Since 2010, curator Demet Müftüoğlu-Eşeli and filmmaker Alphan Eşeli—cofounders of the Istanbul International Arts and Culture Festival—have sparked rich multidisciplinary dialogues focused on the intersections among the arts. For three days in October, the festival convenes creative minds from the film, technology, photography, literary, and art worlds for a series of panels, screenings, workshops, and exhibitions. This year’s theme, “What Is Really Real?” explores the most pressing subject of our time: the slippery premise of reality in our digitally mediated world. As the festival kicks off, Müftüoğlu-Eşeli and Eşeli sat down with artist José Parlá, a festival board member and frequent collaborator of the organization, to reflect on the weight of truth today.
CULTURED: The theme of this year’s festival is “What Is Really Real?” Why is it so critical to interrogate the fault lines between the authentic and the artificial?
Alphan Eşeli: The subjectivity of reality has always been with us; it’s woven into human nature. We’re moving quickly toward a moment when “artificial” will no longer be synonymous with “inauthentic.” Immediacy, convenience, and the promise of precision are seductive. Our job is to track where things come from and keep our judgment intact as this integration deepens.
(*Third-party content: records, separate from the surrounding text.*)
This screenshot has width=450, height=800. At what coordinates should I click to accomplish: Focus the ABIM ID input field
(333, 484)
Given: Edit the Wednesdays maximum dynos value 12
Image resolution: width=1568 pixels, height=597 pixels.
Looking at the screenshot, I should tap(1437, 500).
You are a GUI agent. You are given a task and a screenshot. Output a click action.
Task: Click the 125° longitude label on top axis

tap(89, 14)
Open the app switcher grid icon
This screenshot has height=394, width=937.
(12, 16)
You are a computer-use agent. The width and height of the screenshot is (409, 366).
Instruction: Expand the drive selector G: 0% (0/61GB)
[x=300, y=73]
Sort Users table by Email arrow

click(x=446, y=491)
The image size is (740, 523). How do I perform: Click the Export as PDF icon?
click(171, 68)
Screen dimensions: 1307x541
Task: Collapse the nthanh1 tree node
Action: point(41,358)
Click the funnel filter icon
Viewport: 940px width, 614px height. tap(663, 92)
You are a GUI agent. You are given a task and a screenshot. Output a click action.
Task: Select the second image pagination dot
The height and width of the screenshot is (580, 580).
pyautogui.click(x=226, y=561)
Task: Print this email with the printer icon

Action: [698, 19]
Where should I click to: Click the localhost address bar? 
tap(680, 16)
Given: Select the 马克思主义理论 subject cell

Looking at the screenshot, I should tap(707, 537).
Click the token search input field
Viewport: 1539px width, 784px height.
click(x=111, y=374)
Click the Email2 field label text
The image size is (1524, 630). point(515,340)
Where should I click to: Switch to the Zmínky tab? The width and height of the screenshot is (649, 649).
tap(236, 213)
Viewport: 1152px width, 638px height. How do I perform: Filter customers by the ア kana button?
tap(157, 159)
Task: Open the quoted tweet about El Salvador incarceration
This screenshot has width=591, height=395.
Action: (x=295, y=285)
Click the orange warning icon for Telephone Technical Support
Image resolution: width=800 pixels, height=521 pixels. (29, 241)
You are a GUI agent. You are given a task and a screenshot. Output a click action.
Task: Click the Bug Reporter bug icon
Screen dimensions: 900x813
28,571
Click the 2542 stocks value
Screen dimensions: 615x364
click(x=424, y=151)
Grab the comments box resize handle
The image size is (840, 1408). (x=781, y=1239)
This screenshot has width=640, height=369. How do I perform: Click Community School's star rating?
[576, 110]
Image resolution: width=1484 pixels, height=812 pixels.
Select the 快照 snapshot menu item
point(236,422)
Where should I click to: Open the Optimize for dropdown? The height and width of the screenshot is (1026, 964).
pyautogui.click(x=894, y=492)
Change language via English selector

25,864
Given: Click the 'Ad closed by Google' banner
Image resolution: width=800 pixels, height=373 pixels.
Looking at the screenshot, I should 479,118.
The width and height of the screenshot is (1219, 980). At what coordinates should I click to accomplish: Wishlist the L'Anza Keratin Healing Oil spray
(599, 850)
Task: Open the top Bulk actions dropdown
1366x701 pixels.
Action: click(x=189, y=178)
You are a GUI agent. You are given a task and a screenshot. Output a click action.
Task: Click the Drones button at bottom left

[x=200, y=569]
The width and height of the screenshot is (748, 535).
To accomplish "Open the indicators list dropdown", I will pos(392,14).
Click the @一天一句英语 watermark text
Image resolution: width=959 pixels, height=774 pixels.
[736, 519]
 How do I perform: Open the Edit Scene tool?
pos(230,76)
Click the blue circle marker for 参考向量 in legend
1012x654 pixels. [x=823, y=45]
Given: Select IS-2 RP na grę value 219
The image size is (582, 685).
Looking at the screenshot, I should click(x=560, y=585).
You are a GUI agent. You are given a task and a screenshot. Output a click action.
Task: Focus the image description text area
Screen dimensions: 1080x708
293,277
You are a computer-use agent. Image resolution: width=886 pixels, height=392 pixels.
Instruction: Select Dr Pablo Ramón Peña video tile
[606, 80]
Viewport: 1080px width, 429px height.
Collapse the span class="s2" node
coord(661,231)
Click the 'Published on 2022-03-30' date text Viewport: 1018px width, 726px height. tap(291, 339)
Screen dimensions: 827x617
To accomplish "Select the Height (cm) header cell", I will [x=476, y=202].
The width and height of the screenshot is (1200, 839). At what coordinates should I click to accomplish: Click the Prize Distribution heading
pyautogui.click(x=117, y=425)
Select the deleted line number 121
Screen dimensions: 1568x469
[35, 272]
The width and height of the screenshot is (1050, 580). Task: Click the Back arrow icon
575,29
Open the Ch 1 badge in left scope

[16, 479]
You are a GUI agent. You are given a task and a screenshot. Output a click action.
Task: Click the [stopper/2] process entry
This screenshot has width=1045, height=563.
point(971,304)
Demet Müftüoğlu-Eşeli: The theme is an invitation to pause, question, and reconnect with a sense of wonder, that feeling of being grounded in the world and invited to see it differently.
José Parlá: It has always been important to question what we consider reality and authenticity. We must examine not only the obvious fabrications but also the subtler energies and intentions in the people, environments, and information we surround ourselves with.

CULTURED: José, have these questions of reality versus illusion impacted your artistic practice? Alphan, your filmmaking?
Parlá: Everything I experience finds its way into my paintings and my creative work, and this became especially true after waking from a four-month coma during the early days of the Covid-19 pandemic. The dreams I had in that state registered as real memories, leaving me to navigate the blurred line between those dreams and the shared reality of this dimension. My “CICLOS” series delved into this period of recovery—exploring memory, dreams as reality, and the translation of physicality and movement through painting.
Eşeli: It has always had a huge impact on my work. In every film, my characters encounter events through their own subjectivity; what happens matters less than what it means to them. I’m drawn to ordinary people in extraordinary circumstances, because pressure clarifies; the more extreme the situation, the deeper the search for what’s real.
CULTURED: What has the festival meant to you over these past 15 years?
Eşeli: It’s taught me to trust audiences, listen harder, and meet different views with curiosity. For me, it has always been a renewal.
Müftüoğlu-Eşeli: It’s been a love letter to Istanbul and a cultural bridge to the world. The festival has been described as turning the city of Istanbul into a “living laboratory.”
What does this phrase mean to you?
Müftüoğlu-Eşeli: The city becomes our playground. For three days, Istanbul transforms into an open, ever-evolving space where boundaries between disciplines dissolve—where a filmmaker might find themselves in dialogue with a fashion designer, or a world-renowned musician might collaborate with an up-and-coming talent. We experiment not only with artistic formats but with how people encounter and interact with art and with each other. That’s why we choose to realize our main exhibition in a neighborhood setting, integrating it into the city’s daily rhythms.